With a final and glorious touch of paradox, custom ordained that in the middle of this ‘season of our rejoicing’ we should read Ecclesiastes, on the face of it the most gloomy and unexpected book in the entire Bible. Its author is the man who has had and done everything. He has read books, studied the accumulated wisdom of mankind, built palaces and planted pleasure gardens, acquired wealth and all its trappings and ‘denied myself nothing that my eyes desired’. Now, like all true hedonists, he has grown weary with life. ‘Meaningless, meaningless’, he says repeatedly, ‘Everything is meaningless.’

The Talmud records the great debate that took place before Ecclesiastes was admitted into the biblical canon as a holy book. Understandably so, for the world according to Ecclesiastes is not what we expect from a man of faith. Wisdom, he says, only begets sorrow. Wealth creates anxiety. Politics is an arena of corruption. All striving under the sun ends in disillusion. One thing alone is certain, and that is death: ‘Man’s fate is like that of the animals; the same fate awaits them both; as one dies, so dies the other, for both have the same breath. Man has no advantage over the animals for everything is meaningless.’ If it is strange that so bleak a testimony should have been included in the Bible, it seems doubly ironic that it should have been chosen as a reading on the festival of joy.

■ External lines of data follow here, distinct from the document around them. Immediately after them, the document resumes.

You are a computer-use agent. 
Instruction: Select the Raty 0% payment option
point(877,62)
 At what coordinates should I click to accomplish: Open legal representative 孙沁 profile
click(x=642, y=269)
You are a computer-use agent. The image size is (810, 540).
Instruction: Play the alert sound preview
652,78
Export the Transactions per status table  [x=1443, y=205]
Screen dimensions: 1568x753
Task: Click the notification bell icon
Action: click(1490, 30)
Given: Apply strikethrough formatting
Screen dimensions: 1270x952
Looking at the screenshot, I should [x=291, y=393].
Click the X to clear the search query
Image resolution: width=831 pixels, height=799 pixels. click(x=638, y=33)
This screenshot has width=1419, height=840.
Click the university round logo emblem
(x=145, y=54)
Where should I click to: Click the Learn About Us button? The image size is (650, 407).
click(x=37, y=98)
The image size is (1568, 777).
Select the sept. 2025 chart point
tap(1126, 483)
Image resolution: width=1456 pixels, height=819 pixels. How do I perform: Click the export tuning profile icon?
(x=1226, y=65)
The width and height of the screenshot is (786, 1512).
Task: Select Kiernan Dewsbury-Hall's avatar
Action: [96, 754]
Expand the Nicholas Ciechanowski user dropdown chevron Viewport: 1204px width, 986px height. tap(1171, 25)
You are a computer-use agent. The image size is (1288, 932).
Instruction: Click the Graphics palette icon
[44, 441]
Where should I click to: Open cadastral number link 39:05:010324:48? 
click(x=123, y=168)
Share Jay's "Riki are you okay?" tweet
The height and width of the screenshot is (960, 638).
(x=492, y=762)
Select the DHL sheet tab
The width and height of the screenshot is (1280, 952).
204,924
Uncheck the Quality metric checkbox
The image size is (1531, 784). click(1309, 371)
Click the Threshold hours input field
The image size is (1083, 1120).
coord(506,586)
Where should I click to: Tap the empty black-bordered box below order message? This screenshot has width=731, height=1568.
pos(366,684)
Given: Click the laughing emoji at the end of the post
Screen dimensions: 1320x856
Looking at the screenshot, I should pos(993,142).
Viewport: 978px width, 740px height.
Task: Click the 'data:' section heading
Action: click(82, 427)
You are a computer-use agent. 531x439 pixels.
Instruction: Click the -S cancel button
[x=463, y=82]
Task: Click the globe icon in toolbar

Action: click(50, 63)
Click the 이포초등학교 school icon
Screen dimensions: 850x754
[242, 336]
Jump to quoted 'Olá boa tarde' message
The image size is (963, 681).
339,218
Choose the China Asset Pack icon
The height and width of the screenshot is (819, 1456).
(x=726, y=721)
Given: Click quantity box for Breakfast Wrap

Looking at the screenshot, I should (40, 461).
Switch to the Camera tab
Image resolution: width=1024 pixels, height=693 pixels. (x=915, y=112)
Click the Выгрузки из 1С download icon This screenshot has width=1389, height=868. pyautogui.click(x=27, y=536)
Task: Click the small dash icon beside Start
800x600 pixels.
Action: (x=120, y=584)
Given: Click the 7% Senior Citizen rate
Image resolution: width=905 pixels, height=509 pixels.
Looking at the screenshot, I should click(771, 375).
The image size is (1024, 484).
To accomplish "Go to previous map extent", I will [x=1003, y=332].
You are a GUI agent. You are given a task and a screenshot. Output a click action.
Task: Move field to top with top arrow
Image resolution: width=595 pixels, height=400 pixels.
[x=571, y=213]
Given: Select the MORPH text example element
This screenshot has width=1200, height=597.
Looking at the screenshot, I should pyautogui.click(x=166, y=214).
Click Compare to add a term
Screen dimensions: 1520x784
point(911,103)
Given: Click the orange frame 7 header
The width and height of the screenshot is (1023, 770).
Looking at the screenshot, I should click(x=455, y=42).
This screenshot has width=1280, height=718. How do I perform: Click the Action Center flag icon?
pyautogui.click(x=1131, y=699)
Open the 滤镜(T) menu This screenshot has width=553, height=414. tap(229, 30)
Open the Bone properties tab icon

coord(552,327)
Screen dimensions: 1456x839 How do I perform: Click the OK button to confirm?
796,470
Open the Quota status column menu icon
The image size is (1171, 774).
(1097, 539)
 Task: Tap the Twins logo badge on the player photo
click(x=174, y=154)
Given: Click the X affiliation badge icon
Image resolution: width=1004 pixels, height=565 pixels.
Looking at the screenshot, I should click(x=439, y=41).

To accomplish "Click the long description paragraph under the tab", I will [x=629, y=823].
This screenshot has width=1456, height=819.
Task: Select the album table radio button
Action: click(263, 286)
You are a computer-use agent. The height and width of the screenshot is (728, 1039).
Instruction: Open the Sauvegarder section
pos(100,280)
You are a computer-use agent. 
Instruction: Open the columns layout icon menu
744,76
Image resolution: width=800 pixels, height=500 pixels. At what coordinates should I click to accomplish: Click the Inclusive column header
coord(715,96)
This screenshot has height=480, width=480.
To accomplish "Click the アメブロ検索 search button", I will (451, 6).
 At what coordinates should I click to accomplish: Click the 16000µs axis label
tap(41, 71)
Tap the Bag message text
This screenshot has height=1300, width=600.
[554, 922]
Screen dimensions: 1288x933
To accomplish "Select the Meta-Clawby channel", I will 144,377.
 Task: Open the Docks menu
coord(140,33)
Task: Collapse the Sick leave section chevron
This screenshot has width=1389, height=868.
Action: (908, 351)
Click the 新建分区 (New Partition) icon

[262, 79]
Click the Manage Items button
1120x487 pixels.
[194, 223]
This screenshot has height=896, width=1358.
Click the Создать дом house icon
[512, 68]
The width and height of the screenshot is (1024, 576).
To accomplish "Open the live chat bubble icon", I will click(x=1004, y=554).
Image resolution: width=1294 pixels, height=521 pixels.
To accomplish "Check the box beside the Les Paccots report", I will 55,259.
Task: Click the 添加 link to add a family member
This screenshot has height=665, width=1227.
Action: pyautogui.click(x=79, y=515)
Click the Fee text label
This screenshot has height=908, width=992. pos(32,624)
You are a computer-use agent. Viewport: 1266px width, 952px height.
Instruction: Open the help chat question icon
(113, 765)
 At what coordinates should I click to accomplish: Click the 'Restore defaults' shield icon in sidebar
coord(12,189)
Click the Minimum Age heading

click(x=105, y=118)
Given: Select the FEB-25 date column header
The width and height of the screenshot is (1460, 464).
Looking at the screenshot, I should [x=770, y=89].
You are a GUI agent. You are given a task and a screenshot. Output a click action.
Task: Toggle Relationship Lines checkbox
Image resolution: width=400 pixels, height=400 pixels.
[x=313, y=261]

But I sense in Ecclesiastes a surprising affirmation. It is a meditation about mortality, one of the most poignant ever written. The word Ecclesiastes uses to describe the human condition is hevel, usually translated as ‘meaningless’ or ‘futile’ or ‘vain’. But it means something else: a breath. The words the Hebrew Bible uses to describe the spirit or soul – words like nefesh, ruach and neshamah – are not abstract nouns. They are all terms which refer, each with its own nuance, to the act of breathing. The word hevel signifies the fragility of life, as if to say that the entire horizon of our experience is bounded by a mere breath. That insubstantial puff of air is all that separates us from death. Hevel is the almost-nothing which is life itself. Whenever I read it in Ecclesiastes I think of King Lear’s lament as he holds the dead Cordelia in his arms: ‘Why should a dog, a horse, a rat have life, and thou no breath at all?’

Ecclesiastes is a song of life – life in and of itself, frail, transitory, vulnerable, but all there is. No one saw more clearly than its author how we waste our time in the vain pursuit of immortality, as if by accumulating wealth or power we could cheat death of its final victory. Ecclesiastes has taken all those routes and seen where they end. From his many journeys its author has arrived at a deeply religious conclusion. G-d has given us one thing – life – and too many of our human strivings lead away from it. Life is the breath of G-d that transforms the handful of dust, and we serve G-d by celebrating it and not the counterfeit substitutes of human devising. ‘I know that there is nothing better for men than to be happy and do good while they live. That every man may eat and drink and find satisfaction in all his toil – this is the gift of G-d’ (Ecclesiastes 3:12-13).

Sukkot is a complex set of variations on the theme of life: life stripped of all illusions of security. It tells us that home, like immortality, is in how we live, not where or for how long. It is the festival of a people who have known more starkly than any other that the canopy of faith is the only shelter we have. And it is no small testimony that we can gather beneath its shade, and sing.